LONG ISLAND DAILY PRESS
Saturday, Jan. 1, 1944
Understudy, 17, Makes Good
Broadway’s happiest understudy is Sara Macon, 17-year-old actress just out of Southern Seminary, Virginia, who saved “What’s Up”, the Mark Warnow musical at the National Theatre, three times in one week. If the cast jointly acted as Santa Claus and feted her during the Christmas holidays it was because they appreciated the service she had rendered the show.
Nobody, as a matter of fact, paid much attention to Sara Macon till a week or so ago. It’s her first Broadway show and her entire part consisted of a few lines. but from the wings every performance the young actress avidly followed the movement of all the principals she was understudying and there were seven of them.Gradually she learned every lyric, every bar of music, every dance step and even every line inflection so she’d be letter perfect if suddenly she were called upon to fill in.
Frankly, Sara never expected to go on. The cast is full of youngsters no older than she is. But a cold kept Mary Roche in bed and the unabashed girl, with the poise of a veteran, stepped into the spotlight and sang every one of the Roche songs with verve. No sooner had Miss Roche returned when Marjorie Beecher, ballerina, reported ill. Again tiara filled the breach, and for a few nights she pirouetted across the footlights with magic lightness of foot. Retained even was the moment of gay satire with Rodney McLennan in the dance interlude of “You Wash and I’ll Dry.”
Pat Marshall, comedienne, meanwhile, was fighting the grippe herself and kept going long enough to see Miss Beecher back in her role. The stage manager called Sara Macon on the telephone. “Be prepared to go on for Pat Marshall,” he ordered. And Sara did.
It was that night that Jimmy Savo and Johnny Morgan talked in high praise of the little girl who had suddenly become the focus of all attention.

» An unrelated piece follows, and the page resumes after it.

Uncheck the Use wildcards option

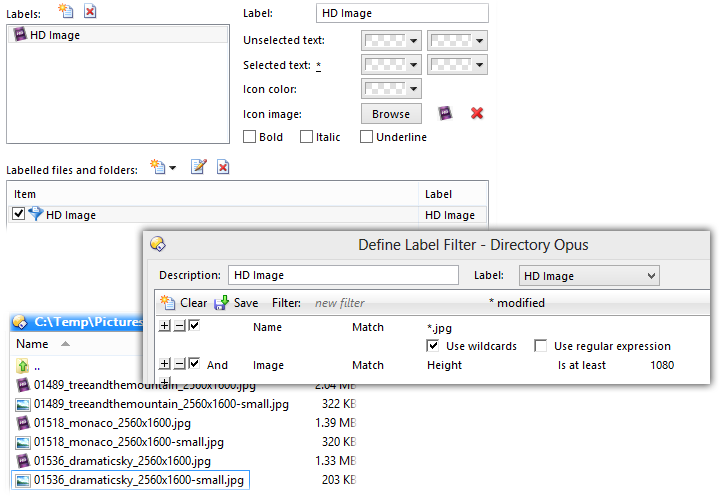click(x=433, y=346)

“We ought to do something about her.” said Savo.
I was thinking of the same thing,” agreed Morgan. “Just thanking her for giving a good account of herself isn’t enough. How about a party?”
“Sure,: came from Savo, “a party—a Christmas party. We’ll be Santa Claus.”
The idea leaped from dressing room to dressing room. They’ll all be Kris Kringle and Sara Macon would be Cinderella. And she was for one night.
As for Miss Macon, she’s back on duty again as understudy watching the principals from the wings just as if nothing had happened.
“I didn’t dream it this way,” is all she would say. “But it was the happiest Christmas I ever had.”